1. ## Theory of proportions

My textbook says:

We write the equation in the form:

$k_{(n)}=\frac{e+2f \lambda + g \lambda^2}{E+2F \lambda + G \lambda^2}$ where $\lambda = \frac{dv}{du}$.

From the theory of proportions we can write:

$k_{(n)}=\frac{(e+f \lambda) + \lambda(f+g \lambda)}{(E+F \lambda) + \lambda (F+G \lambda)}=\frac{f+g\lambda}{F+G\lambda}=\frac{e+f\ lambda}{E+F\lambda}$

Can anyone explain this use of the "theory of proportions" to me? Intuitively it makes some sense as large values of lambda give one solution and small values of lambda give the other solution. But then why not go the the extreme of saying:

$k_{(n)}=\frac{g}{G}=\frac{e}{E}$

You may recognise K as "Normal curvature" or the ratio of the first and second fundamental forms of a surface.

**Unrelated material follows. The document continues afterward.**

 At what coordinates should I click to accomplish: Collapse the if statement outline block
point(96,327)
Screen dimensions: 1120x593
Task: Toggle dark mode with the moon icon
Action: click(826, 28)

2. ## Theory of Proportions

Hello Dave,

$\frac{\alpha a + \beta b}{\alpha A + \beta B} = \frac{a + \beta b} { A + \beta B} = \frac{ \alpha a + b}{\alpha A + B} =$ provided $\frac{a}{A} = \frac{b} {B}$

Proof:

$\frac{a}{A} = \frac{b}{B}$ means that $\exists m$ such that $a= m b$ and $A = m B.$

Substituting for $a$ and $A$,
$\frac{\alpha mb + \beta b}{\alpha mB + \beta B} = \frac{mb + \beta b} { mB + \beta B} = \frac{ \alpha mb + b}{\alpha mB + B} = \frac{ ( \alpha m + \beta ) b}{( \alpha m + \beta ) B} = \frac{(m + \beta ) b} { (m + \beta )B} = \frac{ ( \alpha m + 1)b}{( \alpha m + 1) B}$
$=\frac b B$.

Similarly substituting for $a= \frac b m$ and $B= \frac A m$ we can see that

$\frac{\alpha a + \beta b}{\alpha A + \beta B} = \frac{a + \beta b} { A + \beta B} = \frac{ \alpha a + b}{\alpha A + B} = \frac a A$.

Setting $\alpha = 1$, $\beta = \lambda$, $a= e + f \lambda$, $b=f + g \lambda$,
$A= E + F \lambda$ and $B = F + G \lambda$ shows the desired result.
It appears you are on page 135 of the book I am reading! I was myself puzzled by 1.5.36 when I first saw it!

3. Thanks for your help, and welcome to the forum!

That is a great book, and if you take a look at some of my other posts you will find that most of my questions have come from there.